For a message-by-message breakdown of a turn, see our Streaming API: Message Sequence Breakdown guide.

Universal-Streaming is built based upon two core concepts: Turn objects and immutable transcriptions.

Turn object

A Turn object is intended to correspond to a speaking turn in the context of voice agent applications, and therefore it roughly corresponds to an utterance in a broader context. We assign a unique ID to each Turn object, which is included in our response. Specifically, the Universal-Streaming response is formatted as follows:

1{
2 "turn_order": 1,
3 "end_of_turn": false,
4 "transcript": "modern medicine is",
5 "end_of_turn_confidence": 0.7,
6 "words": [
7 { "text": "modern", "word_is_final": true, ... },
8 { "text": "medicine", "word_is_final": true, ... },
9 { "text": "is", "word_is_final": true, ... },
10 { "text": "amazing", "word_is_final": false, ... }
11 ]
12}
  • turn_order: Integer that increments with each new turn
  • turn_is_formatted: Boolean indicating if the text in the transcript field has been formatted with punctuation, casing, and inverse text normalization (e.g. dates, times, phone numbers). This field is false by default. Set format_turns=true to enable formatting. Use end_of_turn to detect end of turn, not turn_is_formatted.
  • end_of_turn: Boolean indicating if this is the end of the current turn
  • transcript: String containing only finalized words
  • end_of_turn_confidence: Floating number (0-1) representing the confidence that the current turn has finished, i.e., the current speaker has completed their turn
  • words: List of Word objects with individual metadata

Each Word object in the words array includes:

  • text: The string representation of the word
  • word_is_final: Boolean indicating if the word is finalized, where a finalized word means the word won’t be altered in future transcription responses
  • start: Timestamp for word start
  • end: Timestamp for word end
  • confidence: Confidence score for the word

Do not use turn_is_formatted to detect end of turn. Use end_of_turn to determine when a speaker’s turn has completed.

Immutable transcription

AssemblyAI’s streaming system receives audio in a streaming fashion, it returns transcription responses in real-time using the format specified above. Unlike many other streaming speech-to-text models that implement the concept of partial/variable transcriptions to show transcripts in an ongoing manner, Universal-Streaming transcriptions are immutable. In other words, the text that has already been produced will not be overwritten in future transcription responses. Therefore, with Universal-Streaming, the transcriptions will be delivered in the following way:

1→ Hello my na
2→ Hello my name
3→ Hello my name
4→ Hello my name is
5→ Hello my name is Zac
6→ Hello my name is Zack

When an end of the current turn is detected, you receive a message with end_of_turn set to true. If you enable text formatting by setting format_turns=true, you will also receive a transcription response with turn_is_formatted set to true.

• • •

**What needs to be done:** From the text on Universal-Streaming, list every field that each Word object in the words array includes.

• • •

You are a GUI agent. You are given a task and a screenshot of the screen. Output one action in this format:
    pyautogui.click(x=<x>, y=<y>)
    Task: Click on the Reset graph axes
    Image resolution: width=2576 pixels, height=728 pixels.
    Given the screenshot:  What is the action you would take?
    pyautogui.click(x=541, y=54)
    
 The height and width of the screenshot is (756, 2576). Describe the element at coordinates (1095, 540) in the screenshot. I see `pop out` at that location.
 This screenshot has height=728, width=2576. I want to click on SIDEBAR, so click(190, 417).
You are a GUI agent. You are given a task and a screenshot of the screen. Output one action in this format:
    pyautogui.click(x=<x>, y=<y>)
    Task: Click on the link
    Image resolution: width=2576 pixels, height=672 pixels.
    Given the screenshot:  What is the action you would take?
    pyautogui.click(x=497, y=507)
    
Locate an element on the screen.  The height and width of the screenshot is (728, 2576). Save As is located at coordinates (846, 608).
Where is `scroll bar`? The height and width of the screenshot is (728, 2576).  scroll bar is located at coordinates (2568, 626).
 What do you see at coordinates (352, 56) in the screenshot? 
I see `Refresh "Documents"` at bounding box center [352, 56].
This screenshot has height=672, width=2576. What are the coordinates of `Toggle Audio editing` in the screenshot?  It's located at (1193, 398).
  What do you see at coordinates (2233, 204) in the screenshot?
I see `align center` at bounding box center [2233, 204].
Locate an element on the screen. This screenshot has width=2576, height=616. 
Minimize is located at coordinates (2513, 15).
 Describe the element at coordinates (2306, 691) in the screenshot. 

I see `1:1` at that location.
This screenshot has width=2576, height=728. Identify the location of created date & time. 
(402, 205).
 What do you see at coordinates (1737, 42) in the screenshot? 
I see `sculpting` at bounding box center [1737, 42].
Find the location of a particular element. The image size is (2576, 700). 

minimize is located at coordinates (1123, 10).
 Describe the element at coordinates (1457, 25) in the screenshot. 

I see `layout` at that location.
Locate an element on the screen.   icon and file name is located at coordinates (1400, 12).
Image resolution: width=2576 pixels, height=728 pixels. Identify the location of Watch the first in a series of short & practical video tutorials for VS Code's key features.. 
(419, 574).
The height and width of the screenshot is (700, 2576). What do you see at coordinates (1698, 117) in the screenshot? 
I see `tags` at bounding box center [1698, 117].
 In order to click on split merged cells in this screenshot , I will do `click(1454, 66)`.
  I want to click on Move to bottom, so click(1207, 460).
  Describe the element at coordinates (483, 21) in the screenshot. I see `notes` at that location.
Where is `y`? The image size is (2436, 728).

• • •

**Answer to the exercise:** text, word_is_final, start, end, confidence